Smart Parking Slot Occupancy Detection Model

Team Members

Rutuja Gharat, Bhavya Davane, Ramesh Singh Chadhana, Shivanshu Mishra

Use Case Importance

Smart Parking Slot Occupancy Detection helps automate parking management systems by identifying whether parking slots are occupied or vacant in real time. This solution improves parking space utilization, reduces traffic congestion, minimizes parking search time, and supports smart city infrastructure using computer vision and deep learning technologies.

Data Collection and Annotation

We collected parking slot images from multiple real-world environments under different lighting conditions and parking angles to improve model robustness and real-time accuracy.

The workflow included:

  • Image collection
  • Image augmentation
  • Data preprocessing
  • Annotation using Roboflow
  • Dataset preparation for YOLOv9 training

The dataset was annotated using bounding box annotations for occupied parking slots and vehicles.
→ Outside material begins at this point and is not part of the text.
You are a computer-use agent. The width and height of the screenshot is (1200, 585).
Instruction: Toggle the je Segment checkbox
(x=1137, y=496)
Model Training and Validation

We trained the YOLOv9 model on Google Colab for parking slot occupancy detection. Multiple training experiments were conducted to achieve better accuracy and real-time performance.

Key metrics monitored during training included:

  • Precision
  • Recall
  • mAP@0.5
  • Loss values

We also analyzed validation outputs such as confusion matrices, detection results, and model performance visualizations.
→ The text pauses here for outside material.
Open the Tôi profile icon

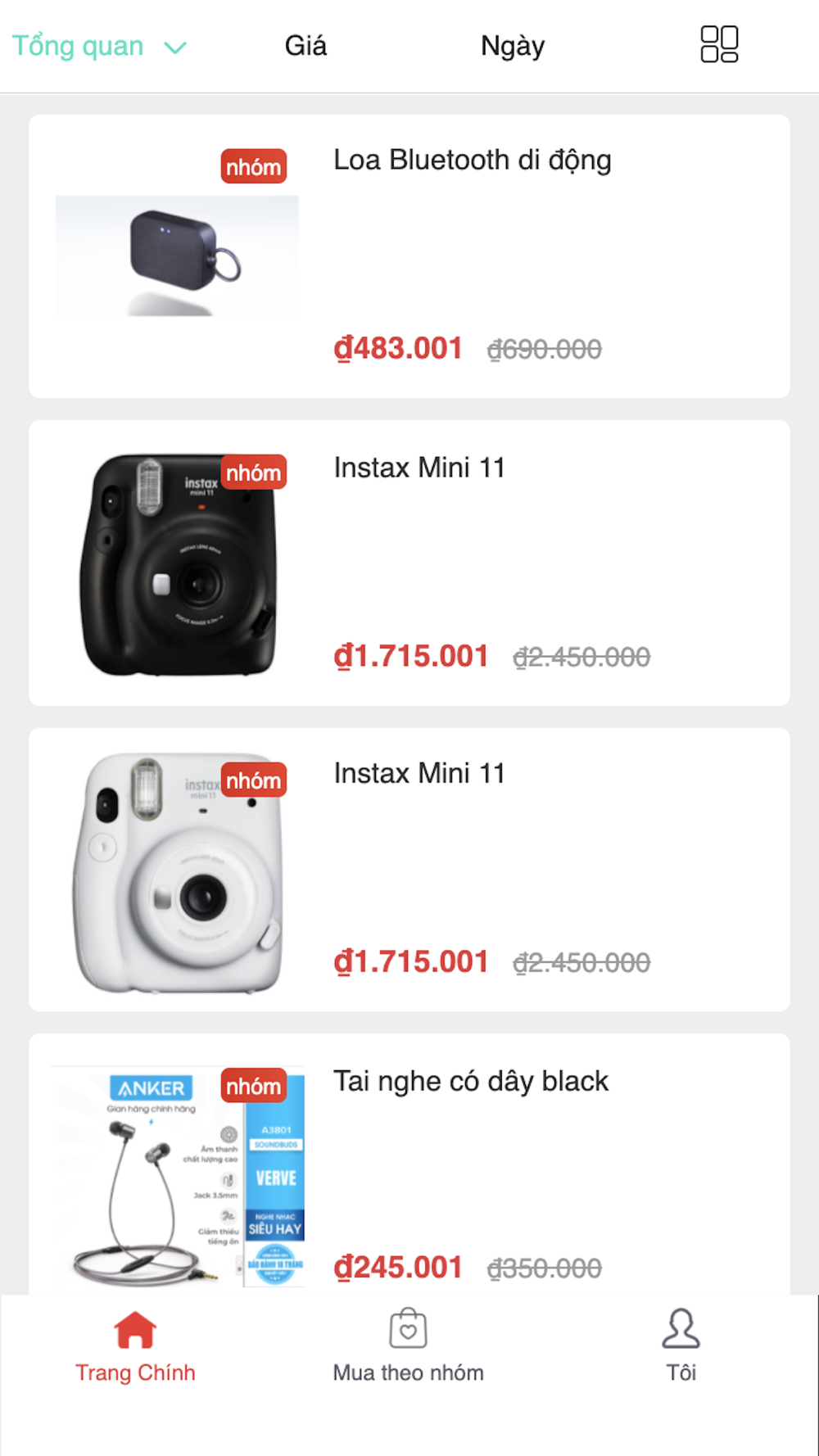click(681, 1328)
Model Deployment and Testing

The trained model was deployed for real-time testing using IP Webcam implementation and OpenCV workflows.

The system successfully detected occupied and vacant parking slots in real-time scenarios with satisfactory accuracy and performance.

GitHub Repository Link:
Smart Parking Slot Detection Repository

Demo Video Link:
https://drive.google.com/file/d/12ZrwfpUmXGRphM2Kpn-TIwc74Nhv4yE0/view

Key Learnings

Through this project, we gained hands-on experience in:

  • Computer Vision
  • Deep Learning
  • Object Detection
  • YOLOv9 Training & Deployment
  • Dataset Preparation & Annotation
  • OpenCV & Google Colab Workflows
  • Real-time AI-based Detection Systems

Conclusion

The Smart Parking Slot Occupancy Detection model performed effectively in real-time testing and demonstrated strong potential for automated parking management systems and smart city applications.

We observed that lighting conditions, parking angles, and dataset diversity directly affected model performance. Continuous experimentation, annotation consistency, and dataset optimization helped improve the overall detection accuracy and robustness of the system.